Integration of Multi-Factor Authentication (MFA)
Multi-factor authentication is one of UTM’s most essential and growing security trends. MFA requires that users go beyond the typical username and password to verify their identity, thereby reducing risk by limiting access to critical systems and data.
Typically, MFA consists of two layers. The first is based on the user’s knowledge, such as a password, PIN, or security question, which essentially confirms their knowledge of the account. The second is based on something they have, such as a mobile device with an authenticator app or hardware token that scans biometrics or other physical characteristics to identify a user.
Adaptive MFA takes the security a step further, leveraging contextual information to assess the risk of an authentication request. This can be based on things like the location of the device, whether the network is safe, or the time of day, among other factors. This helps to provide robust protection against unauthorized access, even if one layer of authentication is compromised. It also allows organizations to bolster compliance with data protection regulations.

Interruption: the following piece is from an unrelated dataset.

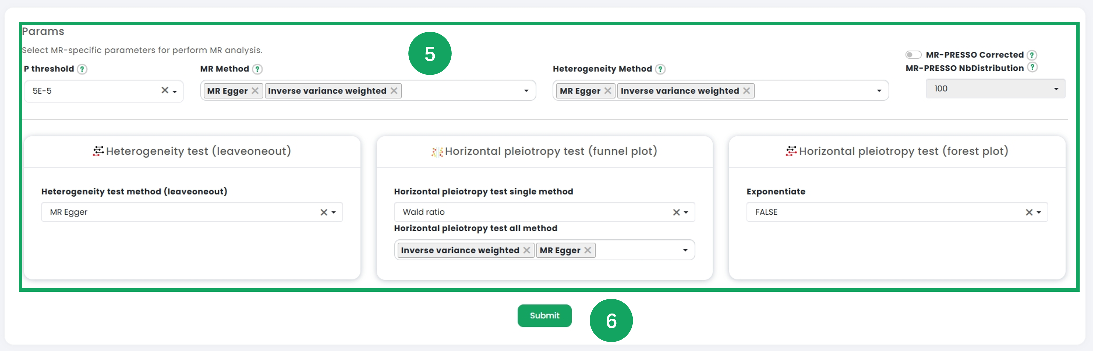Remove MR Egger tag from MR Method
This screenshot has height=351, width=1093.
pyautogui.click(x=255, y=91)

Integration of Web Filtering
Web content filtering is an essential component of UTM solutions. It helps businesses block websites containing malware, improve workflow, and protect data from cyberattacks. Businesses of all sizes and industries use web filters to protect their networks from phishing scams, drive-by downloads, and malicious software.
Government agencies also use web content filtering to prevent employees from accessing websites that could be used for disinformation campaigns or stealing government data. Additionally, they use web filters to block sites that may threaten public safety in other ways, such as by propagating false news stories or promoting illegal goods and services.
Major players operating in the UTM market are leveraging various organic and inorganic strategies to increase their market presence and expand their product offerings. For instance, in August 2018, WatchGuard Technologies launched its new UTM solution, Firebox M270, featuring quick assist technology and Intel atom processors. The new appliance enables organizations to secure their networks from threats that typically bypass conventional firewalls and other point security solutions. Additionally, it offers advanced web filtering capabilities that include whitelists, blacklists, custom categories, and SSL-decryption policies to provide complete visibility into opaque traffic websites.
Integration of Network Access Control (NAC)
The growing number of devices accessing the private networks of organizations requires greater visibility, control, and security. Whether employees bring their devices to work or corporate IT provides them, these endpoints must be authenticated and verified against policies before entering the network. NAC solutions can help.
Unlike traditional IP networks, which enforce policy based on users’ IP addresses, NAC environments verify the security posture of the connecting device before granting them admission to the network. A network administrator can limit the attack surface by creating different access policies for specific user groups, departments, or device types.
NAC can also prevent unauthorized malware from spreading across a private network by blocking and isolating non-compliant devices. This enables remediation to occur without disrupting the rest of the network.
The automation features offered by today’s NAC solutions translate into cost savings by reducing the need for IT resources to manually verify users and their devices as they connect to the network. And, because many of these solutions have built-in artificial intelligence capabilities, they can spot anomalous behavior faster than a human security analyst could.